- **Requirement**:
Revise the items below by changing every "Please return your answer as a coordinate pair (x, y)" to "Give the answer as an (x, y) pair" and leaving all other text as it is.

(Data on locating visible targets)
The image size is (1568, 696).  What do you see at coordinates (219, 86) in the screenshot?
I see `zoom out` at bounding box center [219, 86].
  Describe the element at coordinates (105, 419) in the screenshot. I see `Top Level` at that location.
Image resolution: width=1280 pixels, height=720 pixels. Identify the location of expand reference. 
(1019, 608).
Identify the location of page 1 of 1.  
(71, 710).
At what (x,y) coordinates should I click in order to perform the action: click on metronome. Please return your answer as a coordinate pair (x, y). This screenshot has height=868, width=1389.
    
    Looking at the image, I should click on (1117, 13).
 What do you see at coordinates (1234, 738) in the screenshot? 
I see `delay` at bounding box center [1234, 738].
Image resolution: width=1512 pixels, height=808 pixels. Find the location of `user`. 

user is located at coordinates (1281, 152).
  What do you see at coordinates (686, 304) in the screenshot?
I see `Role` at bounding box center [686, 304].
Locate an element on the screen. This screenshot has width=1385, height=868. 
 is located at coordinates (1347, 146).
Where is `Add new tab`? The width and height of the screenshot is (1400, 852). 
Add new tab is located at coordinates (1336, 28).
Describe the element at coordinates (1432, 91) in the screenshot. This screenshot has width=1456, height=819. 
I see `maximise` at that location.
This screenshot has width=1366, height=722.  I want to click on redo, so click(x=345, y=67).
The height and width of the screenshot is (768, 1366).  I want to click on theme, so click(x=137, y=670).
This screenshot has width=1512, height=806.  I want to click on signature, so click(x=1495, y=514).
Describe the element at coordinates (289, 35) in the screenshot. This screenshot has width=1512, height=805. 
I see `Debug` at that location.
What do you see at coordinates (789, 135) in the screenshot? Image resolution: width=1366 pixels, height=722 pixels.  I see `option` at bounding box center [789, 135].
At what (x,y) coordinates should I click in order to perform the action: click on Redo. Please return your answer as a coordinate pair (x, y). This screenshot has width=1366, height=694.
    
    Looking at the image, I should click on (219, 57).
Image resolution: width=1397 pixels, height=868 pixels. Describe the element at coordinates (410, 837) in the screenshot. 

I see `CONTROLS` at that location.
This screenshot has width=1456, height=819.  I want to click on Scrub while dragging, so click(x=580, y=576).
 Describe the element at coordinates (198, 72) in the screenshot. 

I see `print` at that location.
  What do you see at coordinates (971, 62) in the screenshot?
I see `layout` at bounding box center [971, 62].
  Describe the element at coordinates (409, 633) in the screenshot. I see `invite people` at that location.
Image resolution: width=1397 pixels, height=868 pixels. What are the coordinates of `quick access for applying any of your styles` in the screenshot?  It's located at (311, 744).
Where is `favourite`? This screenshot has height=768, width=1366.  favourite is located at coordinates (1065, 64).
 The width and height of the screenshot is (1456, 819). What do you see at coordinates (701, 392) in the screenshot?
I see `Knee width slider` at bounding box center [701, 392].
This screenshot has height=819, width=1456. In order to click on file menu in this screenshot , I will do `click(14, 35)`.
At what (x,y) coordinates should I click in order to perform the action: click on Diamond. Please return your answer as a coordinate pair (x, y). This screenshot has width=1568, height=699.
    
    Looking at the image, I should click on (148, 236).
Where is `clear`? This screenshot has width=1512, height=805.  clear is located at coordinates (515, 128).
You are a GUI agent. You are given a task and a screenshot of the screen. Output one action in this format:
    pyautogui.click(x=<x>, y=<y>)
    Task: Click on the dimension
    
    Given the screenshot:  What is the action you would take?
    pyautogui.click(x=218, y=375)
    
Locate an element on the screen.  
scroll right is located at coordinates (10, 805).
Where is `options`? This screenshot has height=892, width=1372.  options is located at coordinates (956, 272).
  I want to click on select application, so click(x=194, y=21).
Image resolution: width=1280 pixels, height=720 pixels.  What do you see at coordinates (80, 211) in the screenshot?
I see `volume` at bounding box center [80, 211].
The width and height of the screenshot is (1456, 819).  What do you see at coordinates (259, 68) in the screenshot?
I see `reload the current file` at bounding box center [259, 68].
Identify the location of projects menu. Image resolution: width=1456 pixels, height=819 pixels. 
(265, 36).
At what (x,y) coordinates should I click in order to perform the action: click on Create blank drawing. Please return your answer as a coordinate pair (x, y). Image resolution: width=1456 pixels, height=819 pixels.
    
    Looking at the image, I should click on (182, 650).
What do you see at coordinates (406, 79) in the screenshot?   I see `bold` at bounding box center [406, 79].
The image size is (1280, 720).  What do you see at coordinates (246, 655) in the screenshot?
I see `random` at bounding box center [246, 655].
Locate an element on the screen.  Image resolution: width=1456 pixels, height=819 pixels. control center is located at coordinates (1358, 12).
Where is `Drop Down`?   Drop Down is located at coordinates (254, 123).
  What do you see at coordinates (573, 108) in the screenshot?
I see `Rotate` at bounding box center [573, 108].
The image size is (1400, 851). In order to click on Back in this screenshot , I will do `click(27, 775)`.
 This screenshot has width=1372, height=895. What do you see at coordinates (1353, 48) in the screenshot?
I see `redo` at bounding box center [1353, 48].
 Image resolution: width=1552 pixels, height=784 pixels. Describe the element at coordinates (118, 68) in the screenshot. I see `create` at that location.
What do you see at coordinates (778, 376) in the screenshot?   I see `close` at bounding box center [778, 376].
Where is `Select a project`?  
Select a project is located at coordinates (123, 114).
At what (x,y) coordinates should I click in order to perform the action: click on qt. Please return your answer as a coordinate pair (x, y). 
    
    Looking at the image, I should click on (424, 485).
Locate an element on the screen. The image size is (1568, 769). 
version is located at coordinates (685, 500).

- **Exercise output**:
The image size is (1568, 696).  What do you see at coordinates (219, 86) in the screenshot?
I see `zoom out` at bounding box center [219, 86].
  Describe the element at coordinates (105, 419) in the screenshot. I see `Top Level` at that location.
Image resolution: width=1280 pixels, height=720 pixels. Identify the location of expand reference. 
(1019, 608).
Identify the location of page 1 of 1.  
(71, 710).
At what (x,y) coordinates should I click in order to perform the action: click on metronome. Give the answer as an (x, y) pair. This screenshot has height=868, width=1389.
    
    Looking at the image, I should click on (1117, 13).
 What do you see at coordinates (1234, 738) in the screenshot? 
I see `delay` at bounding box center [1234, 738].
Image resolution: width=1512 pixels, height=808 pixels. Find the location of `user`. 

user is located at coordinates (1281, 152).
  What do you see at coordinates (686, 304) in the screenshot?
I see `Role` at bounding box center [686, 304].
Locate an element on the screen. This screenshot has width=1385, height=868. 
 is located at coordinates (1347, 146).
Where is `Add new tab`? The width and height of the screenshot is (1400, 852). 
Add new tab is located at coordinates (1336, 28).
Describe the element at coordinates (1432, 91) in the screenshot. This screenshot has width=1456, height=819. 
I see `maximise` at that location.
This screenshot has width=1366, height=722.  I want to click on redo, so click(x=345, y=67).
The height and width of the screenshot is (768, 1366).  I want to click on theme, so click(x=137, y=670).
This screenshot has width=1512, height=806.  I want to click on signature, so click(x=1495, y=514).
Describe the element at coordinates (289, 35) in the screenshot. This screenshot has width=1512, height=805. 
I see `Debug` at that location.
What do you see at coordinates (789, 135) in the screenshot? Image resolution: width=1366 pixels, height=722 pixels.  I see `option` at bounding box center [789, 135].
At what (x,y) coordinates should I click in order to perform the action: click on Redo. Give the answer as an (x, y) pair. This screenshot has width=1366, height=694.
    
    Looking at the image, I should click on (219, 57).
Image resolution: width=1397 pixels, height=868 pixels. Describe the element at coordinates (410, 837) in the screenshot. 

I see `CONTROLS` at that location.
This screenshot has width=1456, height=819.  I want to click on Scrub while dragging, so click(x=580, y=576).
 Describe the element at coordinates (198, 72) in the screenshot. 

I see `print` at that location.
  What do you see at coordinates (971, 62) in the screenshot?
I see `layout` at bounding box center [971, 62].
  Describe the element at coordinates (409, 633) in the screenshot. I see `invite people` at that location.
Image resolution: width=1397 pixels, height=868 pixels. What are the coordinates of `quick access for applying any of your styles` in the screenshot?  It's located at (311, 744).
Where is `favourite`? This screenshot has height=768, width=1366.  favourite is located at coordinates (1065, 64).
 The width and height of the screenshot is (1456, 819). What do you see at coordinates (701, 392) in the screenshot?
I see `Knee width slider` at bounding box center [701, 392].
This screenshot has height=819, width=1456. In order to click on file menu in this screenshot , I will do `click(14, 35)`.
At what (x,y) coordinates should I click in order to perform the action: click on Diamond. Give the answer as an (x, y) pair. This screenshot has width=1568, height=699.
    
    Looking at the image, I should click on (148, 236).
Where is `clear`? This screenshot has width=1512, height=805.  clear is located at coordinates (515, 128).
You are a GUI agent. You are given a task and a screenshot of the screen. Output one action in this format:
    pyautogui.click(x=<x>, y=<y>)
    Task: Click on the dimension
    
    Given the screenshot:  What is the action you would take?
    pyautogui.click(x=218, y=375)
    
Locate an element on the screen.  
scroll right is located at coordinates (10, 805).
Where is `options`? This screenshot has height=892, width=1372.  options is located at coordinates (956, 272).
  I want to click on select application, so click(x=194, y=21).
Image resolution: width=1280 pixels, height=720 pixels.  What do you see at coordinates (80, 211) in the screenshot?
I see `volume` at bounding box center [80, 211].
The width and height of the screenshot is (1456, 819).  What do you see at coordinates (259, 68) in the screenshot?
I see `reload the current file` at bounding box center [259, 68].
Identify the location of projects menu. Image resolution: width=1456 pixels, height=819 pixels. 
(265, 36).
At what (x,y) coordinates should I click in order to perform the action: click on Create blank drawing. Give the answer as an (x, y) pair. Image resolution: width=1456 pixels, height=819 pixels.
    
    Looking at the image, I should click on (182, 650).
What do you see at coordinates (406, 79) in the screenshot?   I see `bold` at bounding box center [406, 79].
The image size is (1280, 720).  What do you see at coordinates (246, 655) in the screenshot?
I see `random` at bounding box center [246, 655].
Locate an element on the screen.  Image resolution: width=1456 pixels, height=819 pixels. control center is located at coordinates (1358, 12).
Where is `Drop Down`?   Drop Down is located at coordinates (254, 123).
  What do you see at coordinates (573, 108) in the screenshot?
I see `Rotate` at bounding box center [573, 108].
The image size is (1400, 851). In order to click on Back in this screenshot , I will do `click(27, 775)`.
 This screenshot has width=1372, height=895. What do you see at coordinates (1353, 48) in the screenshot?
I see `redo` at bounding box center [1353, 48].
 Image resolution: width=1552 pixels, height=784 pixels. Describe the element at coordinates (118, 68) in the screenshot. I see `create` at that location.
What do you see at coordinates (778, 376) in the screenshot?   I see `close` at bounding box center [778, 376].
Where is `Select a project`?  
Select a project is located at coordinates (123, 114).
At what (x,y) coordinates should I click in order to perform the action: click on qt. Give the answer as an (x, y) pair. 
    
    Looking at the image, I should click on (424, 485).
Locate an element on the screen. The image size is (1568, 769). 
version is located at coordinates (685, 500).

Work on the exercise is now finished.